● Recorded information
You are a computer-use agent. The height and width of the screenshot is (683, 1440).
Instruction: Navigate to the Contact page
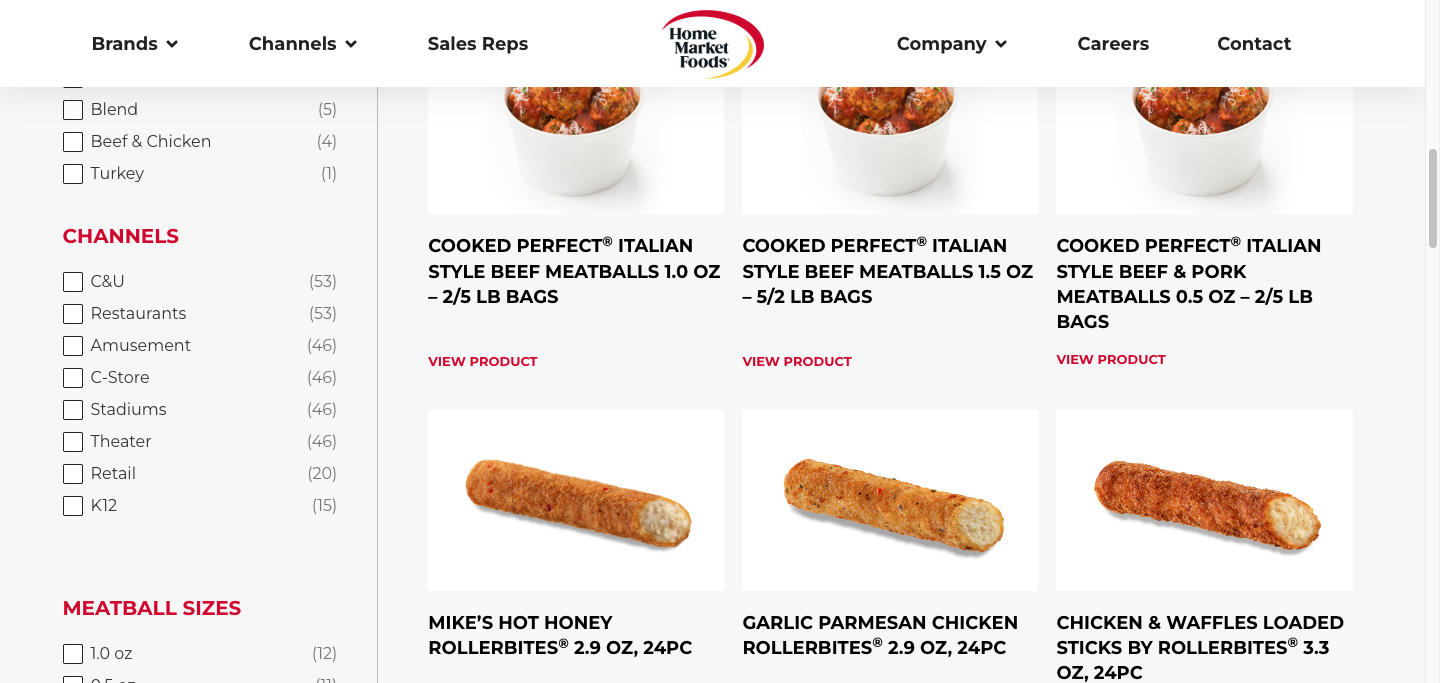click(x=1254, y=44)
==
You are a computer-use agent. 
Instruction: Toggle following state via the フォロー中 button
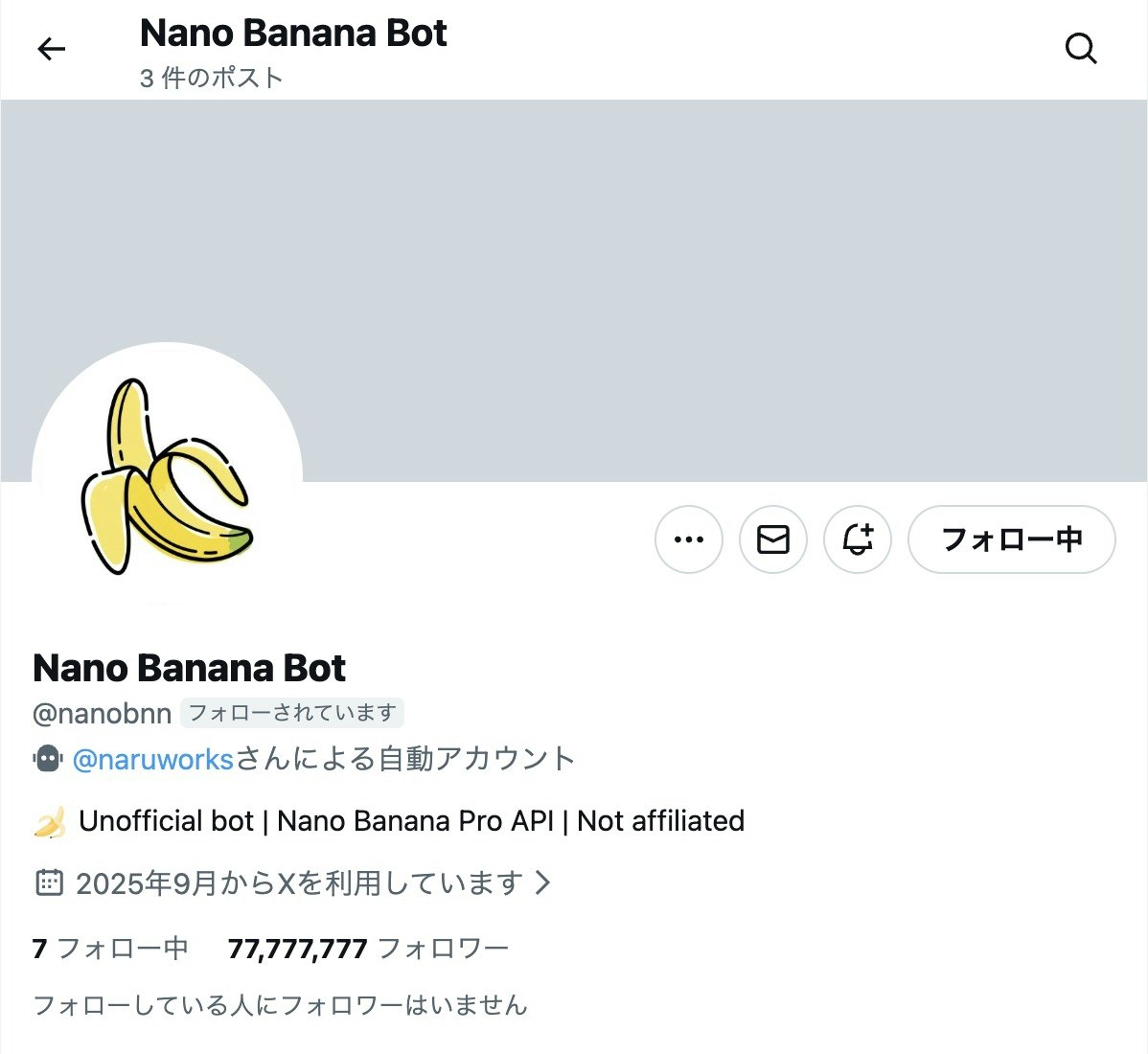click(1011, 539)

● Problem requirements
Put the lines from the line containing "You are a computer-use agent. The" to the line containing "click(x=1254, y=44)" into a Markdown table with the columns Number and Line, skipping blank lines. Leave the pictures out of the table.

● Answer to the problem
| Number | Line |
|---|---|
| 1 | You are a computer-use agent. The height and width of the screenshot is (683, 1440). |
| 2 | Instruction: Navigate to the Contact page |
| 3 | click(x=1254, y=44) |